** Start of Reading passage **

Electronic recruitment tools are very effective in achieving favorable cost-per-hire results in finding the majority of active job seekers. However, there are challenges in capturing the high-impact candidates typically handled by third-party recruiters. High-impact candidates are the hard-to-find candidates who the hiring manager needs yesterday; he is compromising service and losing customers by not having that person onboard.
High-impact candidates are the “rain makers” who excel in their craft; they can pay for themselves in terms of efficiency, developing revenue, leading teams, and attracting/developing new talents to their organization. They are happy and busy in their present jobs and will only take calls from recruiters who understand the types of unique roles that may be of interest to them.
They interview well but are concerned about confidentially, and as such are reluctant to submit their resumes to job boards, apply online in corporate career sites, or divulge compensation information. Their preference is to bypass HR and interview initially with hiring managers to determine their level of interest in a particular job opportunity.

** End of Reading passage **

According to the passage on high-impact candidates, in what terms can these candidates pay for themselves? The entries have no connection to the passage on high-impact candidates.

** Start of Data shown **

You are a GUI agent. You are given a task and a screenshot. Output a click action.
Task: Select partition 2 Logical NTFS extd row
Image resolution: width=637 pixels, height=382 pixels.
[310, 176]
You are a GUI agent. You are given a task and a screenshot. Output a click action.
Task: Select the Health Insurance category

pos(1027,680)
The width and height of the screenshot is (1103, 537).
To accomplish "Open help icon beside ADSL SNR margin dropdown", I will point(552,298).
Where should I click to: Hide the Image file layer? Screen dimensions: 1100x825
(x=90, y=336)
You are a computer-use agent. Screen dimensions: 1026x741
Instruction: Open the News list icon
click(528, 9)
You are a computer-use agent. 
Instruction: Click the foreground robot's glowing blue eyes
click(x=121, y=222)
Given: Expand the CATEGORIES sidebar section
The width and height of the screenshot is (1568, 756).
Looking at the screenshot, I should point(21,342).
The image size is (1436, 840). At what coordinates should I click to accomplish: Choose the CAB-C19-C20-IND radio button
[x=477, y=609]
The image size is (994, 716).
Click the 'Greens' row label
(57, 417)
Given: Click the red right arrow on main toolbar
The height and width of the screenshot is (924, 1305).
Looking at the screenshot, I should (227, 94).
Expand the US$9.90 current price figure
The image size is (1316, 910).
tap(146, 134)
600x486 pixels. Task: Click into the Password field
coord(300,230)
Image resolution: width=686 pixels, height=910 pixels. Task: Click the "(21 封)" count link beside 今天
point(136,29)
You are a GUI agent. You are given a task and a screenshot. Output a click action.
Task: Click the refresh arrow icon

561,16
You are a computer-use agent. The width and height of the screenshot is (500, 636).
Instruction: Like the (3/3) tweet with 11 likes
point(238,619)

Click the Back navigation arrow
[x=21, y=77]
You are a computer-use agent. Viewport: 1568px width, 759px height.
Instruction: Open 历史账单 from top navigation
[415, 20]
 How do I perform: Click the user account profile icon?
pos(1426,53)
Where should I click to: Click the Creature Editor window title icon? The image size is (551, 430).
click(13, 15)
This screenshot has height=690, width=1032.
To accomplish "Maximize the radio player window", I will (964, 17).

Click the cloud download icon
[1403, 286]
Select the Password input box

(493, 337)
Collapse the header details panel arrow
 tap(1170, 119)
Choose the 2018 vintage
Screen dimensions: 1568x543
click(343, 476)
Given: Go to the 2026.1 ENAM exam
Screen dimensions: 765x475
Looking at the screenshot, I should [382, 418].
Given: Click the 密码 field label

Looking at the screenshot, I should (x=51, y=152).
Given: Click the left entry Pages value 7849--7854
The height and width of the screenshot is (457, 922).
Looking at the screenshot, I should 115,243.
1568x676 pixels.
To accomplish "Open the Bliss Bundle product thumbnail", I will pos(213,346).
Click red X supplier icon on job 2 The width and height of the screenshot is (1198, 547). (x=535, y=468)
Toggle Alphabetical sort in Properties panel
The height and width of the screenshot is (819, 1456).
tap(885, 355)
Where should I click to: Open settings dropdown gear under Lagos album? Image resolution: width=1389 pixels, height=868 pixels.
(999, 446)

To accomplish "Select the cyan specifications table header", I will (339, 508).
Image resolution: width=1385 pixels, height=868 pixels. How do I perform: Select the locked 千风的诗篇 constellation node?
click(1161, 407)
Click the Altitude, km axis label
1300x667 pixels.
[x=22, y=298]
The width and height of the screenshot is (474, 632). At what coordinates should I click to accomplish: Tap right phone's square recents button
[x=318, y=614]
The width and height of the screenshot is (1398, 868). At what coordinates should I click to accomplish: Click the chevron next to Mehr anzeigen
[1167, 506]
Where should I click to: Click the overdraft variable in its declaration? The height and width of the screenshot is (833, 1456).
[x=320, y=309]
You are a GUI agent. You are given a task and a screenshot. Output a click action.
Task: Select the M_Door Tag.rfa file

** End of Data shown **

> **Reply to the exercise**:
- Efficiency
- Developing revenue
- Leading teams
- Attracting/developing new talents to their organization